#### Required work
Provide again, from the entries below, every line from the one containing "Screen dimensions: 1200x791" through the one containing "1003x728 pixels.", exactly as written, and no other line.

□ □ □ □

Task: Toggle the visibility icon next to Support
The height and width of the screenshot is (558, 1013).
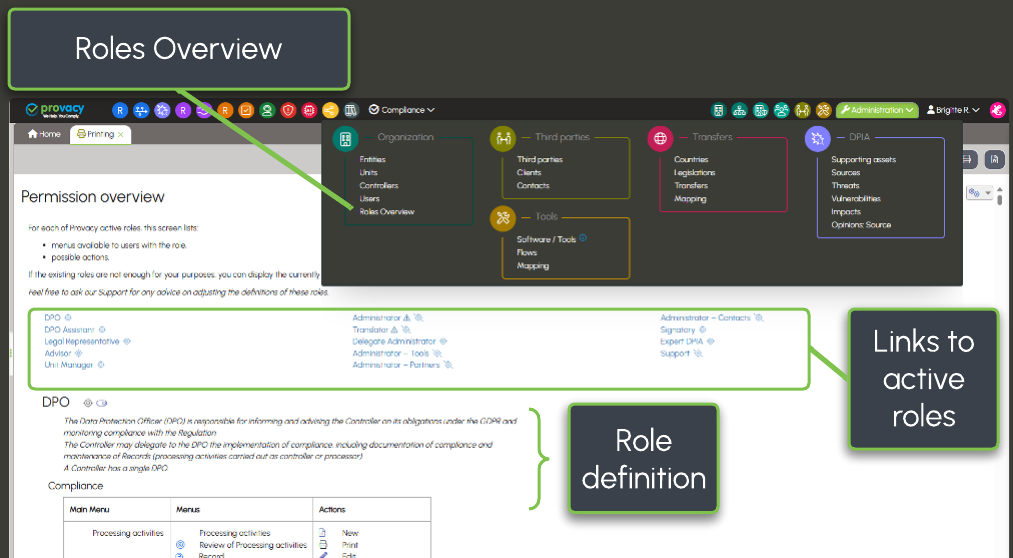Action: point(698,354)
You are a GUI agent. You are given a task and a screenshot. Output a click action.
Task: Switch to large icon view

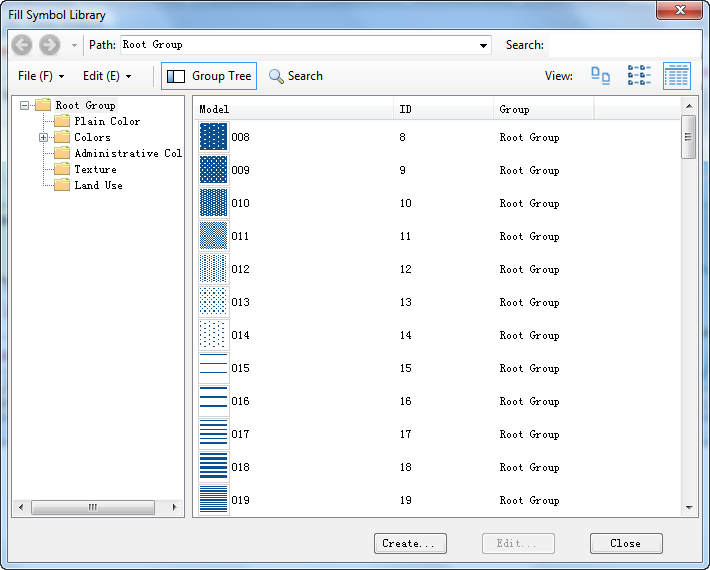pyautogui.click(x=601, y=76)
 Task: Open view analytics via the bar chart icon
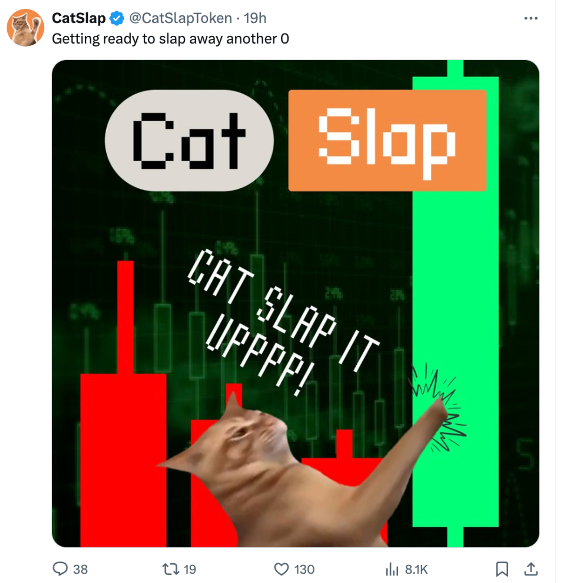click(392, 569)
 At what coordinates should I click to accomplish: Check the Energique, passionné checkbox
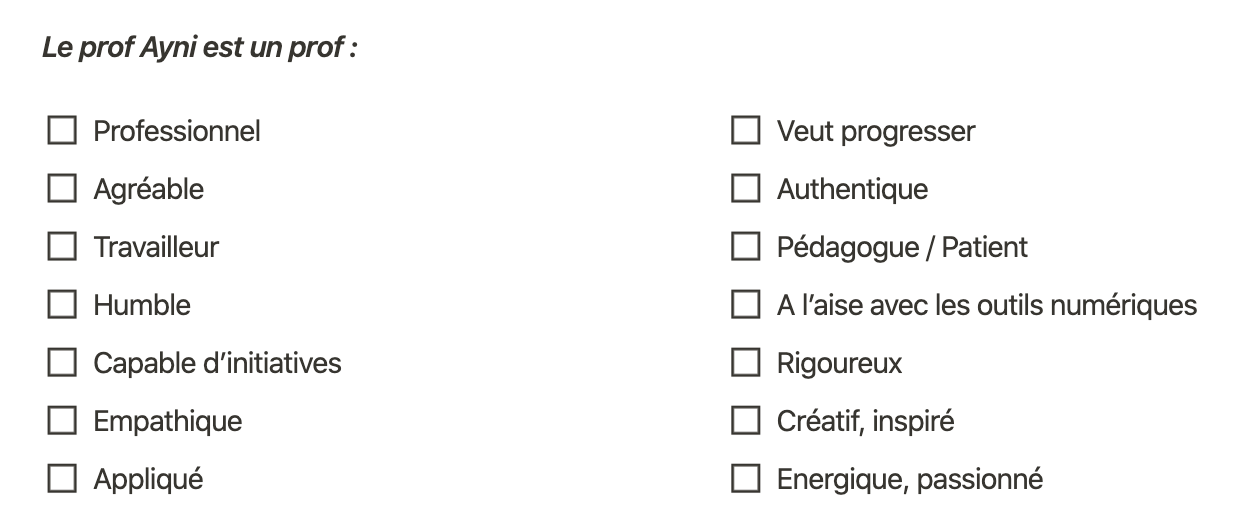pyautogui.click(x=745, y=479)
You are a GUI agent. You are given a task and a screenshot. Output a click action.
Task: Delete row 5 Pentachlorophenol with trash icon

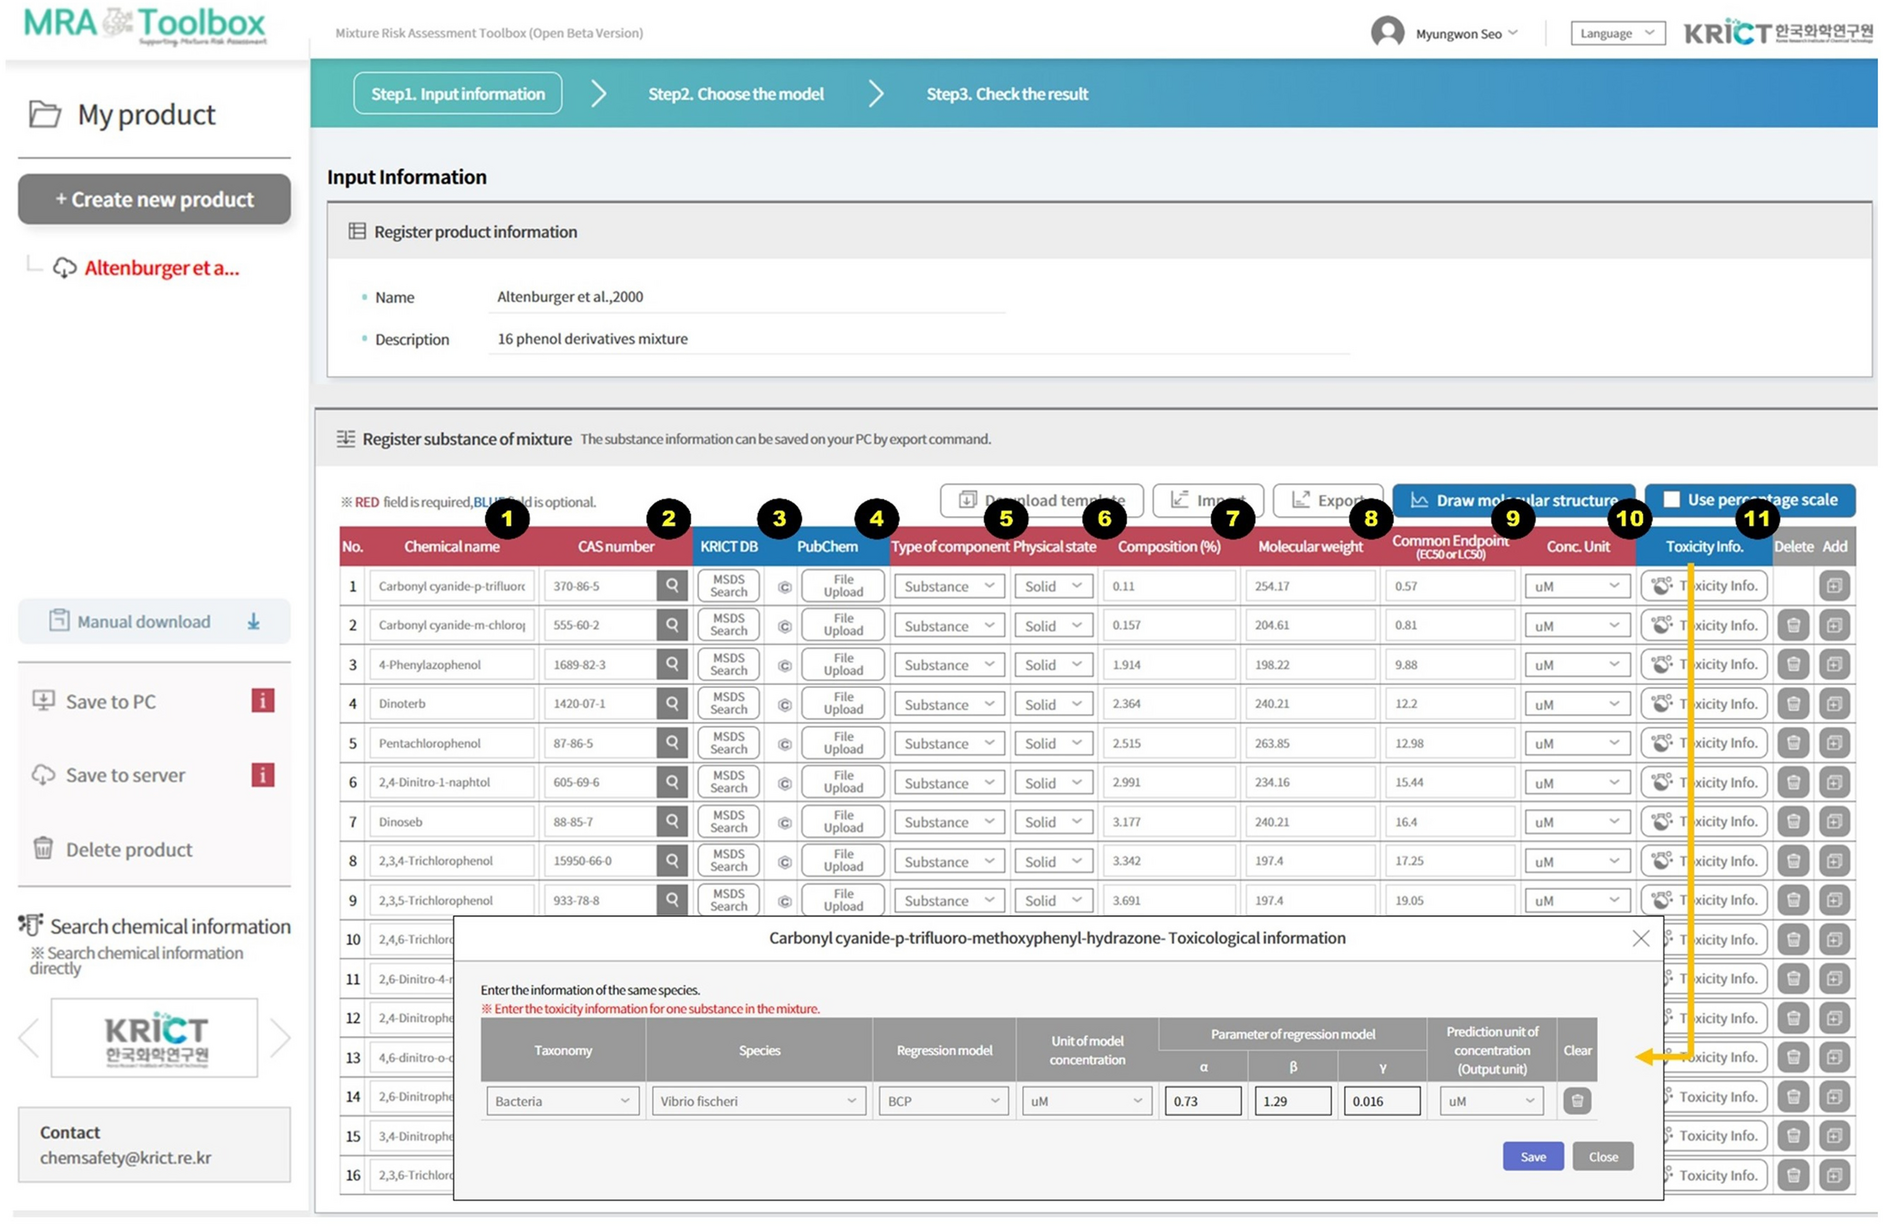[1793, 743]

□ □ □ □

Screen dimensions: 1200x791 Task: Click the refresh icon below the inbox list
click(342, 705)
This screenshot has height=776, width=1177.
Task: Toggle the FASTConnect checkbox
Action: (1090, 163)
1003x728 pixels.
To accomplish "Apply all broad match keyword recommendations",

□ □ □ □

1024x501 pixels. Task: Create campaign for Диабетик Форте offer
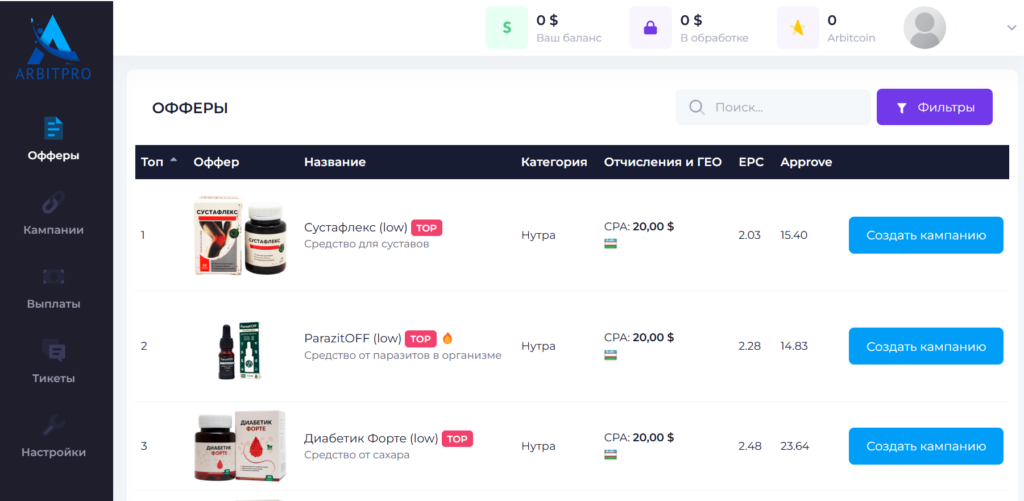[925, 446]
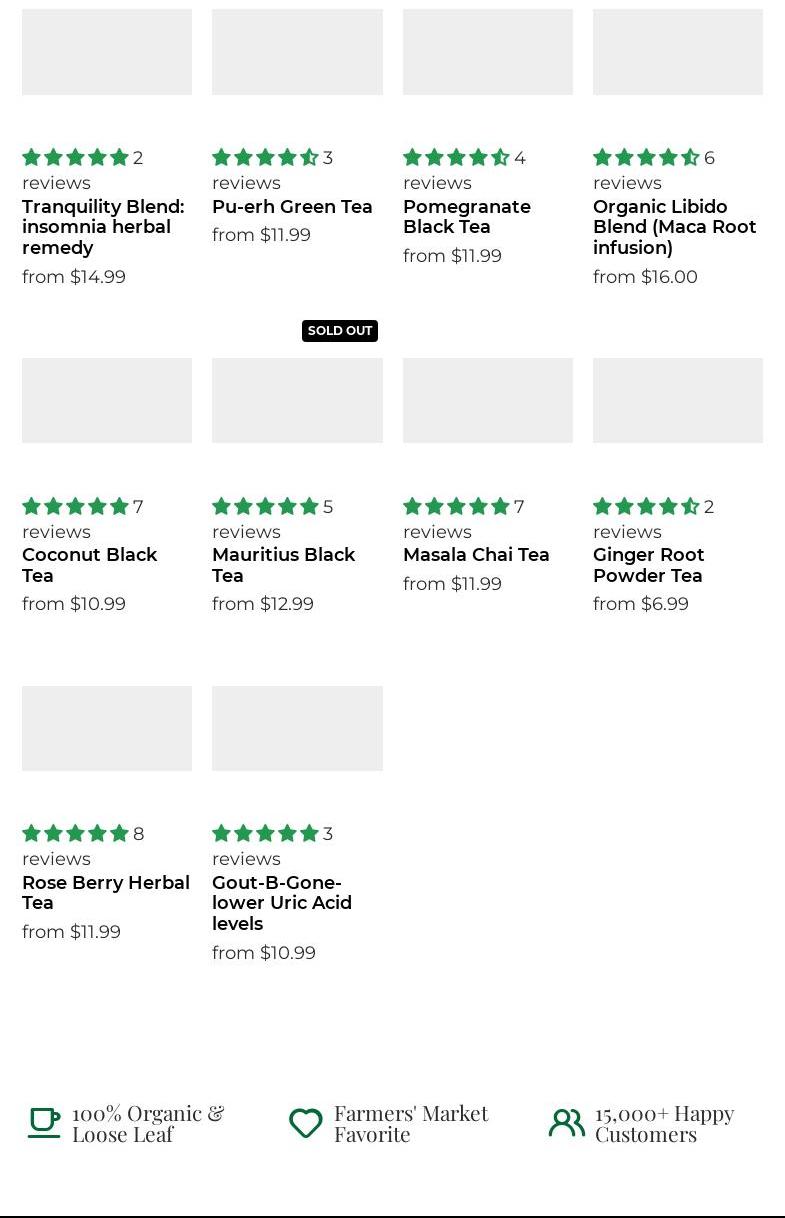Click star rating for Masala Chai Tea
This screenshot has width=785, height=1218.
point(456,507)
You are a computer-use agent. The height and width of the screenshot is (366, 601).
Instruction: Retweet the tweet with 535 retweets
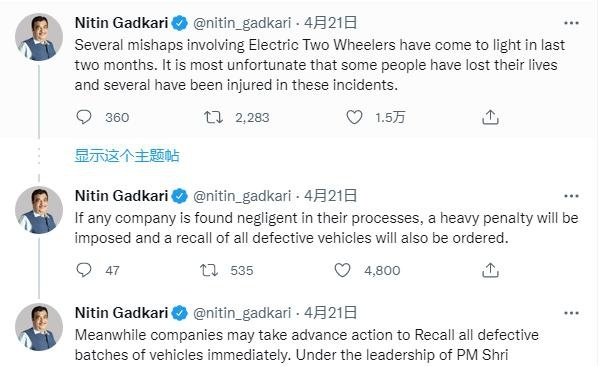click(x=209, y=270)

□ □ □ □

#### The answer
Screen dimensions: 1200x791 Task: Click the refresh icon below the inbox list
click(342, 705)
This screenshot has height=776, width=1177.
Task: Toggle the FASTConnect checkbox
Action: (1090, 163)
1003x728 pixels.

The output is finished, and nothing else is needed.